A Lignano il premio Giorgio Scerbanenco, sabato 6 settembre il nome dei vincitori

La cerimonia è prevista in biblioteca, ospite lo scrittore Paolo Roversi. L’attore friulano Massimo Somaglino leggerà i racconti dei tre finalisti

Gian Paolo Polesini
Giorgio Scerbanenco: a lui è intitolato il premio lignanese
Giorgio Scerbanenco: a lui è intitolato il premio lignanese

Un’estate lignanese decisamente noir sotto il cubo della cultura spiaggiato a Sabbiadoro: è un genere eterno, il cosiddetto giallo, che avvinghia generazioni di maneggiatori di libri perché non ti molla mai fino all’ultimo respiro. Tutto ciò avviene a Lignano nel ricordo di un maestro, quel Giorgio Scerbanenco che qui in riva al mare visse e qui scrisse picchiando sulle sue fedelissime macchine per scrivere. E il premio a lui dedicato — questa del 2025 è l’undicesima edizione — avrà il solito epilogo sabato 6 settembre, alle 18, nella biblioteca comunale di Sabbiadoro, appunto, con la lettura dei tre racconti da podio. E al leggio ritornerà l’attore Massimo Somaglino. Ospite sarà il celebre scrittore Paolo Roversi.

Franco Forte è il direttore editoriale del “Giallo Mondadori”, editor per gli Oscar, romanziere, giornalista nonché sceneggiatore di alcune serie Tv di genere quali i Ris, Distretto di polizia e Delitti imperfetti. La sua esperienza è necessaria alla giuria per identificare le nuove penne da brivido, i migliori narratori che provano a uscire dal gruppo.

«Quest’anno poi – spiega Forte – sono arrivati in sede il doppio degli scritti rispetto al 2024. E non solo: la qualità è pazzesca. Uno di questi settanta ha sbaragliato proprio per la scorrevolezza della narrazione e per la ricercatezza dei particolari. Non vedo l’ora di stringere la mano all’autore/autrice: non vorrei svelare alcunché. Senza sminuire affatto gli altri due, per carità: livelli altissimi».

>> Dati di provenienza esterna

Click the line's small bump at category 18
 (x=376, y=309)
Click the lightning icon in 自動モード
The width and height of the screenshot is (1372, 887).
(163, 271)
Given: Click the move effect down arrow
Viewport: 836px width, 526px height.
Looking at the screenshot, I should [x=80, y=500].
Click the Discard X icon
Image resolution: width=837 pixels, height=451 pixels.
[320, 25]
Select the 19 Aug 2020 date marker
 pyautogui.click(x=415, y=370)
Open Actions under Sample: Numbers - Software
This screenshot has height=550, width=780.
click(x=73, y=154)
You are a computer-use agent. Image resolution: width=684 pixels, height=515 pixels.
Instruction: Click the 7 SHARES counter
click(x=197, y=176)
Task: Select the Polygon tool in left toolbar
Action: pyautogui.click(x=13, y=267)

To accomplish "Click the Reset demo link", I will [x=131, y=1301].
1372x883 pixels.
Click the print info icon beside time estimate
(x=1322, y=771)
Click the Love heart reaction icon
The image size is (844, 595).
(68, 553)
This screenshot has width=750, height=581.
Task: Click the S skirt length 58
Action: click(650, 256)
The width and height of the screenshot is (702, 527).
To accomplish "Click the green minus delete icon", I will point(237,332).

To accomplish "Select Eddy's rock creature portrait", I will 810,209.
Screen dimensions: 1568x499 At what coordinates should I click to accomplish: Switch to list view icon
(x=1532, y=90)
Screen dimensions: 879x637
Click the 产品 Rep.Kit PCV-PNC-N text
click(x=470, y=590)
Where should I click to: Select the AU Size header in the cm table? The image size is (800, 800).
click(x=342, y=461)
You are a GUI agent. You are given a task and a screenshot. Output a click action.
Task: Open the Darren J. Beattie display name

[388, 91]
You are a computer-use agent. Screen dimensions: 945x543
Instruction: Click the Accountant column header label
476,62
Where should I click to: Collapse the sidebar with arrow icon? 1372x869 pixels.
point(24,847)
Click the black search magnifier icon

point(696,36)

Il dialogo scivola inevitabilmente agli inizi di una televisione in b&n frequentata dal Tenente Sheridan, famosissimo all’epoca, seguito anni dopo dal successo degli sceneggiati firmati da Francis Durbridge. «E fino ai trionfi di Montalbano, dei Bastardi di Pizzo Falcone e di Schiavone. Non s’è mai placata la voglia di farci trascinare negli intrighi – chiarisce Franco Forte – una fascinazione che non conosce epoca. Il giallo è una spezia che si può aggiungere a qualunque pietanza. Una storia d’amore? Una punta di suspense la si può tranquillamente annegare dentro. Una commedia? Con un pizzico d’inquietudine c’è più sapore. Un fantasy? Certo, anche il fantasy mischiato a un delitto, che ne so, acquista forza». Ricordiamo che l’opera vincitrice sarà pubblicata sulla famosa raccolta Mondadori nonché sulle pagine Cultura del “Messaggero Veneto”.

Il direttore aggiunge: «Vorrei rammentare in conclusione la difficoltà della formula: lo scrittore non può superare le diecimila battute. Si può facilmente comprendere quanto difficoltoso sia concentrare in così poco spazio l’evoluzione di un trattamento e i vari colpi di scena. Davvero applausi a tutti».

Lignano noir offre l’opportunità di andare anche alle fonti della scrittura. Con la coppia Franco Forte e Paolo Roversi, domenica 7 settembre alle 16.30, sempre in biblioteca, ascolteremo curiosi gli “Indizi per scrivere un giallo”.